Not all Ita Venner’s efforts were successful, but a great many were.  If asked directly how many babies she thought she had saved, she would simply reply, “a few,” and a beautiful smile would lighten up her face.

Ita Venner, 71, passed away on February 27, 1992.  She was buried in St. Frances de Sales cemetery in Ajax, Ontario.

Could you use Ita’s idea in your community?

She won’t object if you do.  For more on this wise lady, see Grace Petrasek’s Silhouettes against the snow published by The Interim Publishing Co.

No compromise: Rev. Alex Calder

Rev. Alex Calder died February 22, 1992.  He was a Presbyterian minister and a former Moderator of the Presbyterian Church of Canada.

Dr. Calder was a brave man and a dedicated defender of innocent pre-born babies.  He spoke out constantly against his own church’s indifference to the scandal of abortion.

When the Family Coalition Party of Ontario got started, Alex Calder, then retired, was asked to run as a candidate in Peterborough.  A shy man, his reply was simply, “I’m scared to death of politics, but if it will help stop abortion, I’ll do it.”  Alex didn’t compromise his principles.  He received almost 10 per cent of the ballots cast.

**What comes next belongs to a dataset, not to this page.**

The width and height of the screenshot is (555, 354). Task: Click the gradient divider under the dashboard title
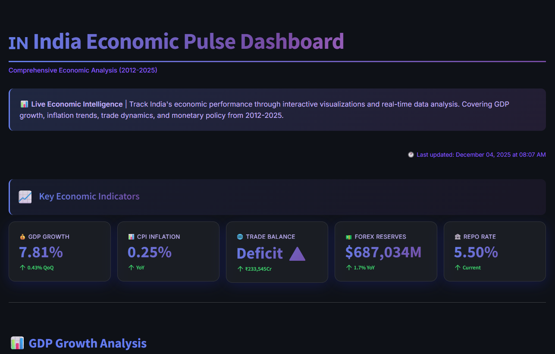(x=277, y=61)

Rev. Calder demonstrated another act of bravery when he participated in a 1989 Operation Rescue at Henry Morgentaler’s Toronto abortuary.  He had been asked to come along ‘for the ride.’  When the time came for volunteers willing to risk arrest and possible imprisonment, one of the first to move was Alex Calder.  Unlike most of those volunteers, he was walking into the unknown, yet he never hesitated.

He was 73 at the time.

A quiet, loving, gentle man, Alex Calder has gone to the Lord he served so faithfully all his life.  We will miss him.  We need more like him.